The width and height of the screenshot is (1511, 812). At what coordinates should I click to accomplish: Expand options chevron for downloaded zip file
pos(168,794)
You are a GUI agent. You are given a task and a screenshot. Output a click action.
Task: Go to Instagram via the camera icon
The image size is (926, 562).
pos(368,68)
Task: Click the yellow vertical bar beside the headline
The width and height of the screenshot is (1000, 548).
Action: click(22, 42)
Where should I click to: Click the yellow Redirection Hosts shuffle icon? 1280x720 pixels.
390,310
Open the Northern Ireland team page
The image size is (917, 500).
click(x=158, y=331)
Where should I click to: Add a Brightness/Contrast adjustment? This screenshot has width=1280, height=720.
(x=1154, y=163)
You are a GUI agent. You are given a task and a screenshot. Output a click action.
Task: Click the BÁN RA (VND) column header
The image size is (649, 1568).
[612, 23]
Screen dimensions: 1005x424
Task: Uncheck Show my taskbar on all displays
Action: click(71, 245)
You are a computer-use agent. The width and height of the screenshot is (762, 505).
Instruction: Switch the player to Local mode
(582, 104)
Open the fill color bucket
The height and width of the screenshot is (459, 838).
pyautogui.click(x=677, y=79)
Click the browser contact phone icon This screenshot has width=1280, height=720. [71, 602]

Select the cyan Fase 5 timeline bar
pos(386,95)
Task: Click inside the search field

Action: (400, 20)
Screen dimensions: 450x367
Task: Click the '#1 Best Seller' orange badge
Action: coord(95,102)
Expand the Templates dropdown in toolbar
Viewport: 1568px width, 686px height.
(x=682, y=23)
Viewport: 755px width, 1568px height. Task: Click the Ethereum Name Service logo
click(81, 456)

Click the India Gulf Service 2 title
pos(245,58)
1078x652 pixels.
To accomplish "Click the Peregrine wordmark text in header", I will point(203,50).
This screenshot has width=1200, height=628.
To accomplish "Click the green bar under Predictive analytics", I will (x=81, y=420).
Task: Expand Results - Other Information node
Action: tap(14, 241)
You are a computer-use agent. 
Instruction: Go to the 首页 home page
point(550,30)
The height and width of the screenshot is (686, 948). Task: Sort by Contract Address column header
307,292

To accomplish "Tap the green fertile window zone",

Required action – Transcribe the entries above exactly.

Your solution –
The width and height of the screenshot is (1511, 812). At what coordinates should I click to accomplish: Expand options chevron for downloaded zip file
pos(168,794)
You are a GUI agent. You are given a task and a screenshot. Output a click action.
Task: Go to Instagram via the camera icon
The image size is (926, 562).
pos(368,68)
Task: Click the yellow vertical bar beside the headline
The width and height of the screenshot is (1000, 548).
Action: click(22, 42)
Where should I click to: Click the yellow Redirection Hosts shuffle icon? 1280x720 pixels.
390,310
Open the Northern Ireland team page
The image size is (917, 500).
click(x=158, y=331)
Where should I click to: Add a Brightness/Contrast adjustment? This screenshot has width=1280, height=720.
(x=1154, y=163)
You are a GUI agent. You are given a task and a screenshot. Output a click action.
Task: Click the BÁN RA (VND) column header
The image size is (649, 1568).
[612, 23]
Screen dimensions: 1005x424
Task: Uncheck Show my taskbar on all displays
Action: click(71, 245)
You are a computer-use agent. The width and height of the screenshot is (762, 505).
Instruction: Switch the player to Local mode
(582, 104)
Open the fill color bucket
The height and width of the screenshot is (459, 838).
pyautogui.click(x=677, y=79)
Click the browser contact phone icon This screenshot has width=1280, height=720. [71, 602]

Select the cyan Fase 5 timeline bar
pos(386,95)
Task: Click inside the search field

Action: (400, 20)
Screen dimensions: 450x367
Task: Click the '#1 Best Seller' orange badge
Action: coord(95,102)
Expand the Templates dropdown in toolbar
Viewport: 1568px width, 686px height.
(x=682, y=23)
Viewport: 755px width, 1568px height. Task: Click the Ethereum Name Service logo
click(81, 456)

Click the India Gulf Service 2 title
pos(245,58)
1078x652 pixels.
To accomplish "Click the Peregrine wordmark text in header", I will point(203,50).
This screenshot has width=1200, height=628.
To accomplish "Click the green bar under Predictive analytics", I will (x=81, y=420).
Task: Expand Results - Other Information node
Action: tap(14, 241)
You are a computer-use agent. 
Instruction: Go to the 首页 home page
point(550,30)
The height and width of the screenshot is (686, 948). Task: Sort by Contract Address column header
307,292

To accomplish "Tap the green fertile window zone",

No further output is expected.